▸ Exercise: Output the listing below verbatim, without images.

▸ Provided information:
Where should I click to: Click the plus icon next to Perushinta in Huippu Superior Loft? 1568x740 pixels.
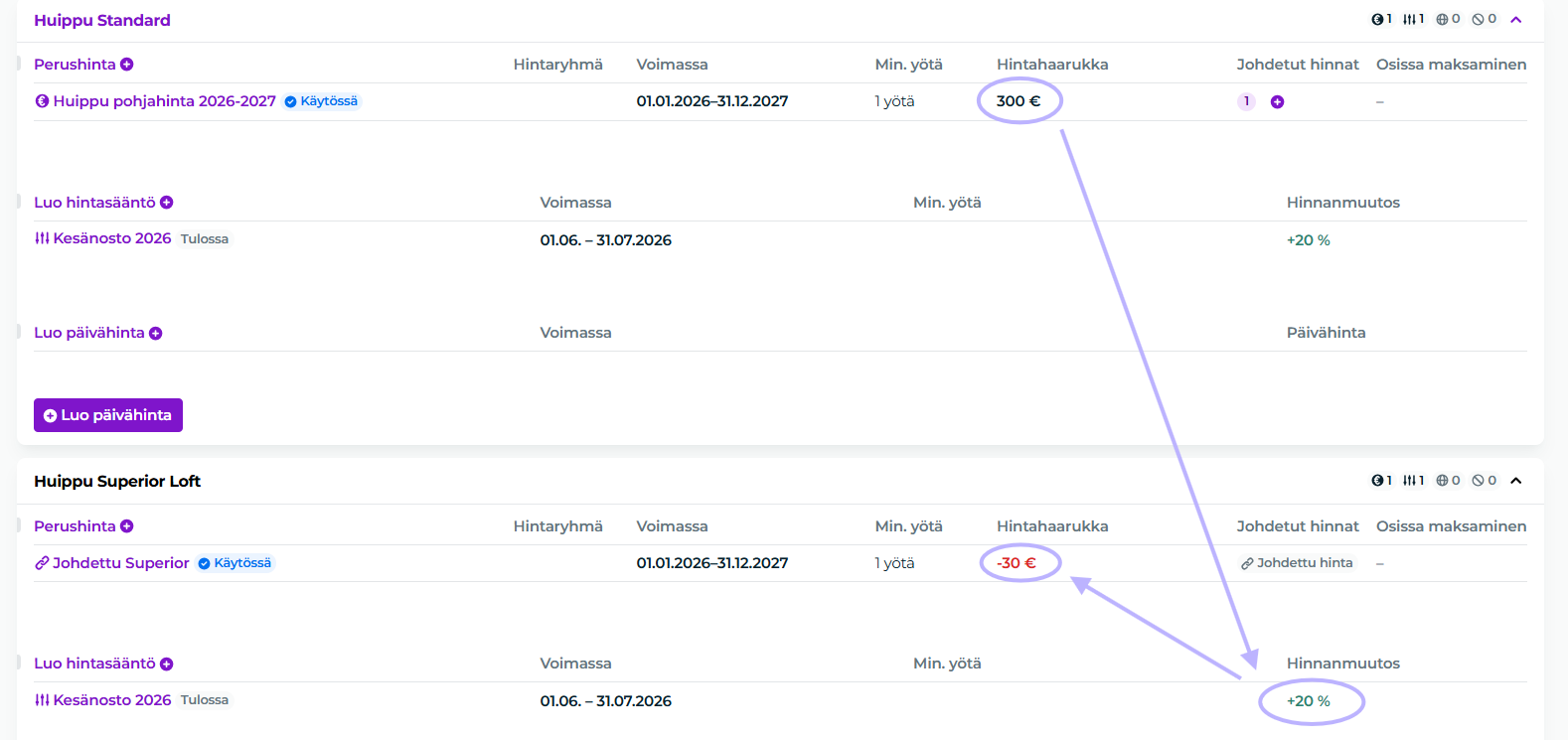(x=127, y=526)
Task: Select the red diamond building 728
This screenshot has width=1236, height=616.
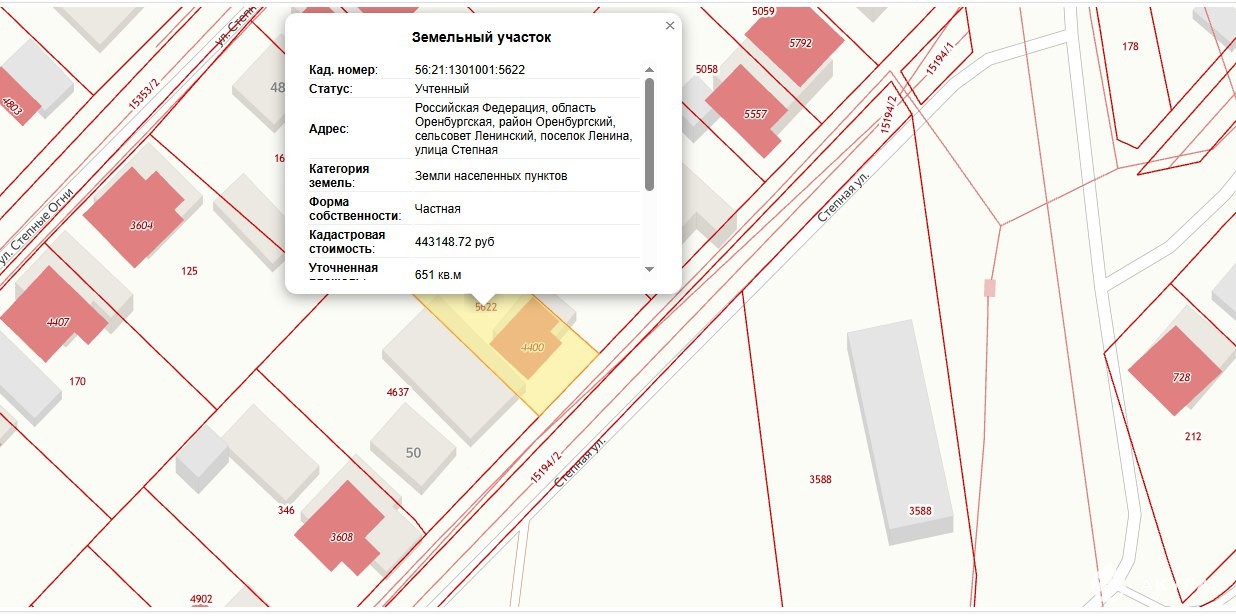Action: point(1175,375)
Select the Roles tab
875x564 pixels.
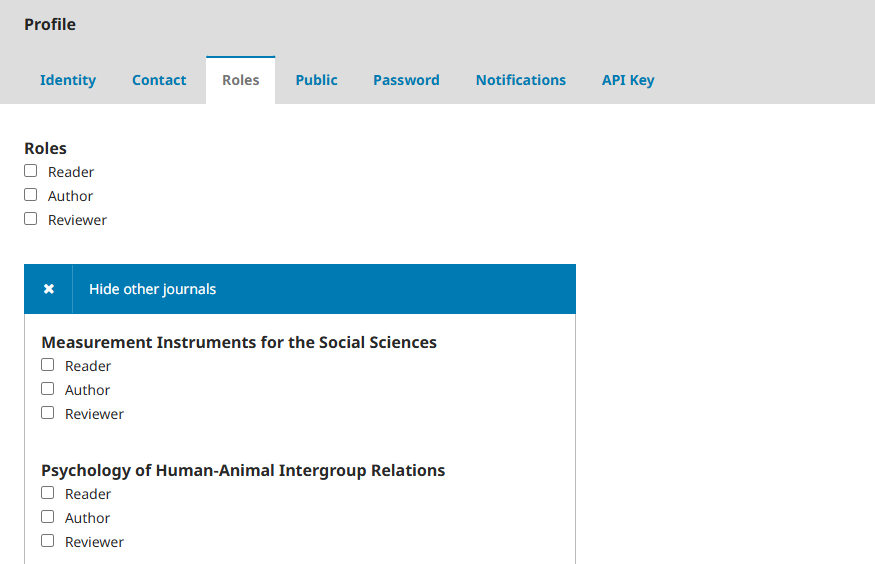click(x=240, y=80)
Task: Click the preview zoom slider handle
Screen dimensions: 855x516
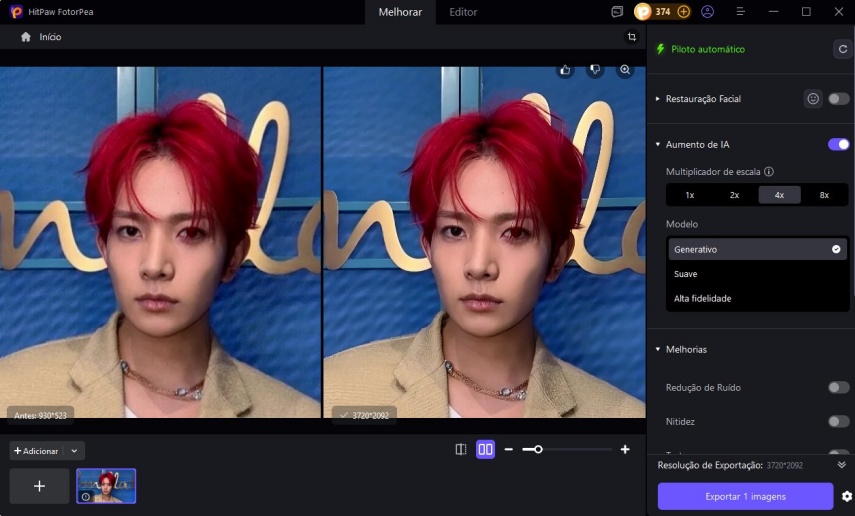Action: click(x=538, y=450)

▸ Completed task:
Where should I click to: Click the plus icon next to Perushinta in Huippu Superior Loft? 1568x740 pixels.
(x=127, y=526)
Task: Select the red diamond building 728
This screenshot has width=1236, height=616.
Action: point(1175,375)
Select the Roles tab
875x564 pixels.
click(x=240, y=80)
Task: Click the preview zoom slider handle
Screen dimensions: 855x516
Action: click(x=538, y=450)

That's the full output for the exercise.